First, this is not “beat up on the Star Tribune week.” There’s no agenda here. Sometimes events and patterns unfold before one’s eyes.
On Monday, in my “Proportionality in Journalism” entry, I wrote about Mother’s Day weekend stories in several media – “endless weapy stories about breast cancer. But few hard issue-oriented stories about breast cancer. About the dilemmas in diagnosis and treatment, in funding, in consumer decision-making.”
Today, a woman who describes herself as a veteran oncology nurse has a letter to the editor in the Star Tribune.

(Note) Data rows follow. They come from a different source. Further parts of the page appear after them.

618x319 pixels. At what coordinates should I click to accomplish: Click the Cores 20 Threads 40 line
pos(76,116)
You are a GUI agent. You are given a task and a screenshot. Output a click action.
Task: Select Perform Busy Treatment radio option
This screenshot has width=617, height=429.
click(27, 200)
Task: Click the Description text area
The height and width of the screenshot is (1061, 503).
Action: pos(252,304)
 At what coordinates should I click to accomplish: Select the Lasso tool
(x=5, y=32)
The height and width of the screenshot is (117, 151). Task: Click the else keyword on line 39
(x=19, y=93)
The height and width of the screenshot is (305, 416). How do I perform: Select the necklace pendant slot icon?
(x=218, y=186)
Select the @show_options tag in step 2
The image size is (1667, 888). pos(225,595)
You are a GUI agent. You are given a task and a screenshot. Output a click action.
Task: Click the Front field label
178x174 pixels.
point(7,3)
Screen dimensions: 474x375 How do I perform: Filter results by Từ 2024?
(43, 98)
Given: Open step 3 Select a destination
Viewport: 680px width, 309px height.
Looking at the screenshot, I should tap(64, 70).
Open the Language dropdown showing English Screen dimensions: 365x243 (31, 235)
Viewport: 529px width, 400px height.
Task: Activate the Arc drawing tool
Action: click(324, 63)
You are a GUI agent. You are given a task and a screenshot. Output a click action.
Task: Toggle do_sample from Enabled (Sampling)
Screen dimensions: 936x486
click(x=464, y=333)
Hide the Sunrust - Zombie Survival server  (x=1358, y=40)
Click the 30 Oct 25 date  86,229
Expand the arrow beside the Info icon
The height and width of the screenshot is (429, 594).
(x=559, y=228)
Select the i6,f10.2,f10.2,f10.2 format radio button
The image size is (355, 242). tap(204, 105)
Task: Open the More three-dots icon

She writes: “As a longtime oncology nurse, I was pleased to see the May 15 front-page story about the Susan Komen Race for the Cure. As the name of the event implies, there is not yet a cure for metastatic breast cancer. This important fact was then obscured by the reporter’s choice to focus on a young woman who is seeking treatment unsupported by the type of rigorous scientific study that the Komen Foundation funds. The story pulls at the heartstrings, but fails to inform us about proven treatments and the progress that has been made in prolonging and improving the lives of women with breast cancer. A physician who offers his treatment as the ‘only hope’ is, sadly, too good to be true.”
Her letter is a call for evidence-based medical reporting. And proportionality. That’s the backbone of my week-long tirade about what I’ve seen – and not seen – in Twin Cities health news this week.
It may be time to listen to the readers and viewers. They’re not happy. That may be why readership and viewership are declining.